Armstrong was nowhere near as handsome as Gosling and perhaps one of the reasons Neil didn’t seek to cash in on his unlimited prestige and fame back then. Yuri Gagarin was handsome and why he was picked for the mission, the Russians understanding early on the power of celebrity in propaganda in The Cold War. But the film is really about how Armstrong deals with the loss of his young daughter and the profound effect it must have had on him flying to the heavens, a real sadness and pathos reflected in Goslings performance. We really don’t know much about Armstrong if the truth be told. Claire Foy is also very good as his stressed wife trying to raise their other kids around this constant fear of her husband, and their astronaut friends, dying all the time.
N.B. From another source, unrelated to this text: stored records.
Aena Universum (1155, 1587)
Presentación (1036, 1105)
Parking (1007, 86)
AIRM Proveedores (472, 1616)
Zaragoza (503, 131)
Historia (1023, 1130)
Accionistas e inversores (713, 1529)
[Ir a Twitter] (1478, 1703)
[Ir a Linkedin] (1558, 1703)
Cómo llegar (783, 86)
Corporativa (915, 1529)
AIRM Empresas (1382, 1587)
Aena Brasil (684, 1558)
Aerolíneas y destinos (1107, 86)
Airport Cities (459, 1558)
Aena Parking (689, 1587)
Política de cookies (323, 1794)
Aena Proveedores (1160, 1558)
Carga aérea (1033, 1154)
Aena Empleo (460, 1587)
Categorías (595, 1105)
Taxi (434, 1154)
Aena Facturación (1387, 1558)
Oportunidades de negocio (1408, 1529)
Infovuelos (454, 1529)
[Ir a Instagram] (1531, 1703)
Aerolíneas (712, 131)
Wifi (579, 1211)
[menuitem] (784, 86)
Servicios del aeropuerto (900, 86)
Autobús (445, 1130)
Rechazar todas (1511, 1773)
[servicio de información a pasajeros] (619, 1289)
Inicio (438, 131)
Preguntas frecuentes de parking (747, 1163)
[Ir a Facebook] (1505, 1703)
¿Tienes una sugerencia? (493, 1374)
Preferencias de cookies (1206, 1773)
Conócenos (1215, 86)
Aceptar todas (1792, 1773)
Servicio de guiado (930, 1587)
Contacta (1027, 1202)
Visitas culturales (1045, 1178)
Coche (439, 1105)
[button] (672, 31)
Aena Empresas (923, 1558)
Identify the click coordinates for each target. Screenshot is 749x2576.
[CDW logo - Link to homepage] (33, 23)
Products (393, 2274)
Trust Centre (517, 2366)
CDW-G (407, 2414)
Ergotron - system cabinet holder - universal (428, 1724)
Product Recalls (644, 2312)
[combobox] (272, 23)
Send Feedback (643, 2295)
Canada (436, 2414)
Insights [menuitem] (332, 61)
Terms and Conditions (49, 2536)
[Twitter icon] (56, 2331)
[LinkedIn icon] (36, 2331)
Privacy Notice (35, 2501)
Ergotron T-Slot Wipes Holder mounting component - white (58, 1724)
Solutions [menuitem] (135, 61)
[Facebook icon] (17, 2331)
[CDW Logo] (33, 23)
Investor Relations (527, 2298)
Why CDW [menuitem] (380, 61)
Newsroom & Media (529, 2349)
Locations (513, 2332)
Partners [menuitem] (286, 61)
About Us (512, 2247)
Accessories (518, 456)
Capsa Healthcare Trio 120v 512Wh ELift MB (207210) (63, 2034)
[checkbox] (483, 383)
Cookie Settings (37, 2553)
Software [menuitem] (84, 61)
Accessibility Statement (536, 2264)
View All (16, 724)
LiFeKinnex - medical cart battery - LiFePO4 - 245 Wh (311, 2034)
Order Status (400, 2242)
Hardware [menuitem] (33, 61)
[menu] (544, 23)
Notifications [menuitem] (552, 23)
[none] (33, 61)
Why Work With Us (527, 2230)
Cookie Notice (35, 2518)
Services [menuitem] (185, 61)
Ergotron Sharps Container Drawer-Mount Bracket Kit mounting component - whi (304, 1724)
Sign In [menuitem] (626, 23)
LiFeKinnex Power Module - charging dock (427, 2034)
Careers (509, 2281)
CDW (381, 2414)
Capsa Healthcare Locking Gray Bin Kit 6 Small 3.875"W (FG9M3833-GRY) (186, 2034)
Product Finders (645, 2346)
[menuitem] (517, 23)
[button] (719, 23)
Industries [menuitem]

Three of his closest friends were cooked in an early Apollo test on the launch pad.
Damien Chazelle’s film is a good mix of action, drama, emotion and factual re-creation throughout and although a little long it never feels flabby. It did cause controversy in its opening week when the film omitted the scene where they plant the American flag on the Moon, causing a bad opening weekend as patriotic Americans gave it a miss. It never really recovered from that and its $62 million budget took just $106 million box office- and just Oscar.